▸ Task prompt
Repeat the records given below in full, with no changes.

Entries taken from a collection:
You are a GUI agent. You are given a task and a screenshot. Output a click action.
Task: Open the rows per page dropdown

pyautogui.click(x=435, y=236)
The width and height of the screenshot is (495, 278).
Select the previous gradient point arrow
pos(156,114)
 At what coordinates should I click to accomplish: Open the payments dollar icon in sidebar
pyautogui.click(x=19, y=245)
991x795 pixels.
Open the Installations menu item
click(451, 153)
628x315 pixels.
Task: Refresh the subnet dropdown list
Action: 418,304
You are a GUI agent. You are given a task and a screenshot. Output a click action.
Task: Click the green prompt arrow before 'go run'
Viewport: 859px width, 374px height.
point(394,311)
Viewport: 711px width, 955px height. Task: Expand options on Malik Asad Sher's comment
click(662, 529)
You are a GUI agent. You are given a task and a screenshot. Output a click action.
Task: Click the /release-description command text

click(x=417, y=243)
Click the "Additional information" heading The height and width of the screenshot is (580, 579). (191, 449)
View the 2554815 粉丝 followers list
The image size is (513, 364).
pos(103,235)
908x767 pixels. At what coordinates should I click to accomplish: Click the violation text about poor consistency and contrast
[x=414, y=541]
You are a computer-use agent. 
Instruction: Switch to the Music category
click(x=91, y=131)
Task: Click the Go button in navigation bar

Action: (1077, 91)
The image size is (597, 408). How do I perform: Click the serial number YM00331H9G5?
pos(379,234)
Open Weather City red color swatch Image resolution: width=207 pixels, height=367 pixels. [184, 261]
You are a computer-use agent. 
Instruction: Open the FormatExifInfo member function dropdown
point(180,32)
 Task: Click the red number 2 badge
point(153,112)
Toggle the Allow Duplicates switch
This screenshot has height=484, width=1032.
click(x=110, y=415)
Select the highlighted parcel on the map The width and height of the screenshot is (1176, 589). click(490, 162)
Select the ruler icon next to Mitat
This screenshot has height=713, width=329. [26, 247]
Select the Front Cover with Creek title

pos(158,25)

▸ Exercise output
You are a GUI agent. You are given a task and a screenshot. Output a click action.
Task: Open the rows per page dropdown

pyautogui.click(x=435, y=236)
The width and height of the screenshot is (495, 278).
Select the previous gradient point arrow
pos(156,114)
 At what coordinates should I click to accomplish: Open the payments dollar icon in sidebar
pyautogui.click(x=19, y=245)
991x795 pixels.
Open the Installations menu item
click(451, 153)
628x315 pixels.
Task: Refresh the subnet dropdown list
Action: 418,304
You are a GUI agent. You are given a task and a screenshot. Output a click action.
Task: Click the green prompt arrow before 'go run'
Viewport: 859px width, 374px height.
point(394,311)
Viewport: 711px width, 955px height. Task: Expand options on Malik Asad Sher's comment
click(662, 529)
You are a GUI agent. You are given a task and a screenshot. Output a click action.
Task: Click the /release-description command text

click(x=417, y=243)
Click the "Additional information" heading The height and width of the screenshot is (580, 579). (191, 449)
View the 2554815 粉丝 followers list
The image size is (513, 364).
pos(103,235)
908x767 pixels. At what coordinates should I click to accomplish: Click the violation text about poor consistency and contrast
[x=414, y=541]
You are a computer-use agent. 
Instruction: Switch to the Music category
click(x=91, y=131)
Task: Click the Go button in navigation bar

Action: (1077, 91)
The image size is (597, 408). How do I perform: Click the serial number YM00331H9G5?
pos(379,234)
Open Weather City red color swatch Image resolution: width=207 pixels, height=367 pixels. [184, 261]
You are a computer-use agent. 
Instruction: Open the FormatExifInfo member function dropdown
point(180,32)
 Task: Click the red number 2 badge
point(153,112)
Toggle the Allow Duplicates switch
This screenshot has height=484, width=1032.
click(x=110, y=415)
Select the highlighted parcel on the map The width and height of the screenshot is (1176, 589). click(490, 162)
Select the ruler icon next to Mitat
This screenshot has height=713, width=329. [26, 247]
Select the Front Cover with Creek title

pos(158,25)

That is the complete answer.